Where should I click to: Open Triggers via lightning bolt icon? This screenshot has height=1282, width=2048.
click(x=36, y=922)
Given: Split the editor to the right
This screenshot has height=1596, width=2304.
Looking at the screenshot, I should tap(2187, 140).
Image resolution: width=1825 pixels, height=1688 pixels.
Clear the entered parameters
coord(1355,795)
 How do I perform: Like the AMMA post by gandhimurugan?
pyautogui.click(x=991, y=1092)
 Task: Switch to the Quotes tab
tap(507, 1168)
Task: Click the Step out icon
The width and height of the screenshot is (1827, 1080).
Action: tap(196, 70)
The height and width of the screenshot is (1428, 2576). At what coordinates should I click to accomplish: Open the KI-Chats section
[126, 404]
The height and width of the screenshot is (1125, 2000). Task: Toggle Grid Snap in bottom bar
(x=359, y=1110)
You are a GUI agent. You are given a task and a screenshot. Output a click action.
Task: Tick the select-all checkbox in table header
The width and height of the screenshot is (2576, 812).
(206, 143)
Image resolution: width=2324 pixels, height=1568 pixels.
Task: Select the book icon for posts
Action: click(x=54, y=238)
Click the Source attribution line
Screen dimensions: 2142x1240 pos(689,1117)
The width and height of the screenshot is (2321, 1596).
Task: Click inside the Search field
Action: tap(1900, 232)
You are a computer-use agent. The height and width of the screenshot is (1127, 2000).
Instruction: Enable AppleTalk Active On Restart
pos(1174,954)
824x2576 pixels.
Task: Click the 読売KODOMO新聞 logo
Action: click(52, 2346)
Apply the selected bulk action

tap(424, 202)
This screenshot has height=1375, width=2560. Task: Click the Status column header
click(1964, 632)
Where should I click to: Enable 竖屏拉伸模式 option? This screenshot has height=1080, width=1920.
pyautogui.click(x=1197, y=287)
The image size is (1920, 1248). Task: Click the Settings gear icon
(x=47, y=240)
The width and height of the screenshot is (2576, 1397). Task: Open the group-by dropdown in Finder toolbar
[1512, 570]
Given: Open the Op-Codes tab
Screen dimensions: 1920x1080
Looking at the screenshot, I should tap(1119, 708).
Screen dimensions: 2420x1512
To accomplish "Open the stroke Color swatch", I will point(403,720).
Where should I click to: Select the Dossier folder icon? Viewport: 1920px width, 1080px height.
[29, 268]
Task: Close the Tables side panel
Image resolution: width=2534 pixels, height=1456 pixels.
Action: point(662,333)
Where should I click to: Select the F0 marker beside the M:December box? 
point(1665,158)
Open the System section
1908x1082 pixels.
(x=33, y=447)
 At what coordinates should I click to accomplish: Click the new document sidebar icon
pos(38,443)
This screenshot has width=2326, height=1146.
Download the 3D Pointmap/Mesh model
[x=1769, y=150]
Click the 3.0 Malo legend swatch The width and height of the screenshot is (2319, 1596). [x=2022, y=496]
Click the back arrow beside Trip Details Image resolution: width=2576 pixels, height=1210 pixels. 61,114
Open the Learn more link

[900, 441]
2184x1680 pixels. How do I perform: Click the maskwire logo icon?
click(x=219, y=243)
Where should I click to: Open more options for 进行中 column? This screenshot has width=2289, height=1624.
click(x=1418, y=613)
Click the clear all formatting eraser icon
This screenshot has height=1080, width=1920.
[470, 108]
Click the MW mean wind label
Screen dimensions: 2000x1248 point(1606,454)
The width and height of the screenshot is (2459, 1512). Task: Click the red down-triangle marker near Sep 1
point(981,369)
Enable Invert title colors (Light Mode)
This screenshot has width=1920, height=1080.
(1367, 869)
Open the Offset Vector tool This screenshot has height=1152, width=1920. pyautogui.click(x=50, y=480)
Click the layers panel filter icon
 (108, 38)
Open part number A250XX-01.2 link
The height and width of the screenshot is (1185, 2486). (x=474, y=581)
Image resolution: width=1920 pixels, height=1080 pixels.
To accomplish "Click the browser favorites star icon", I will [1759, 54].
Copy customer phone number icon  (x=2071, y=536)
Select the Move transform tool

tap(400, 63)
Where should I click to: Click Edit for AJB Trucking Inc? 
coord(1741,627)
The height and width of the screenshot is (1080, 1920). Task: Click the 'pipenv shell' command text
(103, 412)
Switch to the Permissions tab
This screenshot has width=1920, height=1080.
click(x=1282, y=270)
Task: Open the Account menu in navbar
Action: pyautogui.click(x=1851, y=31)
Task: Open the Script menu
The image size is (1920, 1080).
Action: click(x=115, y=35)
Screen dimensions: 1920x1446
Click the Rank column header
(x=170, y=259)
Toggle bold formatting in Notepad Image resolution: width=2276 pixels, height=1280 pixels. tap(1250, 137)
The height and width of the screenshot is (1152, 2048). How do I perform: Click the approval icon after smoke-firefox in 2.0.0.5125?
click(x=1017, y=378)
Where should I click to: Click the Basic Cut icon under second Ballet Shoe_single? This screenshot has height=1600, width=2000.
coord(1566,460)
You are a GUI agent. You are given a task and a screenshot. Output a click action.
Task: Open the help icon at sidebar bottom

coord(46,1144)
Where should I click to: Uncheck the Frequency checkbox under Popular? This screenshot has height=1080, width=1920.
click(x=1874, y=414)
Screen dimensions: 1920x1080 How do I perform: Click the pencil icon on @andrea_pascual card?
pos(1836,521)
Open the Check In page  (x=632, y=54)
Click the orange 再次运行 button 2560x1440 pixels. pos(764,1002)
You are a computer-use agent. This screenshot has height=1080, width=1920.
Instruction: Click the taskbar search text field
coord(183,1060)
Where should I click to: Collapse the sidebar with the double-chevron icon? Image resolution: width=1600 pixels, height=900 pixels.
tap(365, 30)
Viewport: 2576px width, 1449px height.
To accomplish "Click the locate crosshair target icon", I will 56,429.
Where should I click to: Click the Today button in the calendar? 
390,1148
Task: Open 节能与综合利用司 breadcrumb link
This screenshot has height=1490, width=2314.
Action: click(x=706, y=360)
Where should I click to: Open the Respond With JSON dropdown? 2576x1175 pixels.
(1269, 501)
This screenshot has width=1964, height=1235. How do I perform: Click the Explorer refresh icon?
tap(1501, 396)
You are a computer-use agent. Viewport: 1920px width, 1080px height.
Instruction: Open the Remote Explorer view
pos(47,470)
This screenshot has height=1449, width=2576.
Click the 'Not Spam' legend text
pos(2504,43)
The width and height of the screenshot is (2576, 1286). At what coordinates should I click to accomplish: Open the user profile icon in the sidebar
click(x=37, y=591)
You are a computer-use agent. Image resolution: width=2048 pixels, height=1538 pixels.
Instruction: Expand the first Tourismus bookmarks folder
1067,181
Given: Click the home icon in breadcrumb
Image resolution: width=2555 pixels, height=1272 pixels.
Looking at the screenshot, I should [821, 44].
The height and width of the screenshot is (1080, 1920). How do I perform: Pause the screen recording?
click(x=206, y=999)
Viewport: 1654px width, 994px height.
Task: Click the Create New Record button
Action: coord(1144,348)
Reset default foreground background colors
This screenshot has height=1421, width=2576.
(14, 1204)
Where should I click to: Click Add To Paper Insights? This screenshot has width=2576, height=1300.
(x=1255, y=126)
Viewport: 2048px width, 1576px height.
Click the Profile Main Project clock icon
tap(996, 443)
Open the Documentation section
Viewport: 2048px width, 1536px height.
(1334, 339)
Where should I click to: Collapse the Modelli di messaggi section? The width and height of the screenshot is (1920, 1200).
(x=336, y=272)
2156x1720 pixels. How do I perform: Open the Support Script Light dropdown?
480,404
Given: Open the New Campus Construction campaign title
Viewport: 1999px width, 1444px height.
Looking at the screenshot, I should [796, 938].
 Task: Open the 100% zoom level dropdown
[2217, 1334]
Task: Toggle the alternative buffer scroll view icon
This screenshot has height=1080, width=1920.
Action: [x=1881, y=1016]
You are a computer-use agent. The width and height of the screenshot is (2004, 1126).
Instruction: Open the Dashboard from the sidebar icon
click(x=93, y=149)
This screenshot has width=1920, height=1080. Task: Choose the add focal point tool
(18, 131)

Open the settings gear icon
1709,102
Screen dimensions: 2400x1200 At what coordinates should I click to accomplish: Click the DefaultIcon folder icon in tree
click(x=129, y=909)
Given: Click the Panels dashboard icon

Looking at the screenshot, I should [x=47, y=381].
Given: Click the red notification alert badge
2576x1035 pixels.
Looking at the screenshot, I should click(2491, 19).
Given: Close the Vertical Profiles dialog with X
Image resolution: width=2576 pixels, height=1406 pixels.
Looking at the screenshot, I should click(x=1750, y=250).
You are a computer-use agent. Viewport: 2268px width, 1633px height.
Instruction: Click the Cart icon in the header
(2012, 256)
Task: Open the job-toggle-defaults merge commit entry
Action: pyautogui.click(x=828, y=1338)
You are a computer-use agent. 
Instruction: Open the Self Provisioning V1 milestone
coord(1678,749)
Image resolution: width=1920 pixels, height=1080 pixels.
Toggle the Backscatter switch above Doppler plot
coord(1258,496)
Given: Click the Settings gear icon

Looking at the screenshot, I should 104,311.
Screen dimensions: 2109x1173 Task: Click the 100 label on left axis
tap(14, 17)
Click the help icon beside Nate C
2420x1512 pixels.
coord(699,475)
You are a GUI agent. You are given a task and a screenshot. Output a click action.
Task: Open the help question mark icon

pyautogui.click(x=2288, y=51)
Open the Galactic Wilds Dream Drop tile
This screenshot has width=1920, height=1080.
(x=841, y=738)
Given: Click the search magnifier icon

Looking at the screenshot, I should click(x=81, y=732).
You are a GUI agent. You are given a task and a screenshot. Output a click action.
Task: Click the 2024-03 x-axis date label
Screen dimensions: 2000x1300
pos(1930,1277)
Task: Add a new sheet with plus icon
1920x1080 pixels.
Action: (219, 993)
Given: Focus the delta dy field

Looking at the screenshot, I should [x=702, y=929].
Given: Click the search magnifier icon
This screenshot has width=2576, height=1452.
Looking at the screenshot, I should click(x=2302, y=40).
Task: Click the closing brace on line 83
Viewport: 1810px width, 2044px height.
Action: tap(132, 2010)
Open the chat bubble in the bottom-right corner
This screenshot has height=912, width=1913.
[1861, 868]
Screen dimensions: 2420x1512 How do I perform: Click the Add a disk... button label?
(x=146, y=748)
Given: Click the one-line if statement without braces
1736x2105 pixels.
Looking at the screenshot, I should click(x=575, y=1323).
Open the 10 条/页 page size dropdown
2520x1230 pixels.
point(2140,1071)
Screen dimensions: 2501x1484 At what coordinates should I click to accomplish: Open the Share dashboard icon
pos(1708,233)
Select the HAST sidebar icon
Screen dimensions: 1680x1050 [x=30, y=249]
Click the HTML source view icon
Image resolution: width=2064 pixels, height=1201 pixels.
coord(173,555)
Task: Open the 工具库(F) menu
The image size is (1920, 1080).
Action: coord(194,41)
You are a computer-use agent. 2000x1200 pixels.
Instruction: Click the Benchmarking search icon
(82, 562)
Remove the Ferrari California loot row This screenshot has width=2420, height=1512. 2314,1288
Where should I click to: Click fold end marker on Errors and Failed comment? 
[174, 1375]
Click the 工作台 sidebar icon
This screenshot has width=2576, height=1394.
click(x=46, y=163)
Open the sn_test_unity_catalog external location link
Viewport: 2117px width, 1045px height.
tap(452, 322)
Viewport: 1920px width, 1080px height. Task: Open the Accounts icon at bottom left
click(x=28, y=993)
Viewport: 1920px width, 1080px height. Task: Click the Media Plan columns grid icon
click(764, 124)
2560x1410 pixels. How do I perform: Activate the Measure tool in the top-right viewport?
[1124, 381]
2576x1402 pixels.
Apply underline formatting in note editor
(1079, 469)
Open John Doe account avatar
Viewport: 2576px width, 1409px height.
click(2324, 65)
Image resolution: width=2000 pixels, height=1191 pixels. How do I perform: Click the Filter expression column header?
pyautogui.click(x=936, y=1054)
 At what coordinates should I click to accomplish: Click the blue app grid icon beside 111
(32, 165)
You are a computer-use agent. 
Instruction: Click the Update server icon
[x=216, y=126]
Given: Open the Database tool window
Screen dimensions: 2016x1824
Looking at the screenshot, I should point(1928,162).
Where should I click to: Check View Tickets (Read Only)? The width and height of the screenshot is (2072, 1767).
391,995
---
WHAT YOU NEED TO DO
A single figure is required: the number of lines above in which the string "breadcrumb" appears.

ANSWER BELOW
2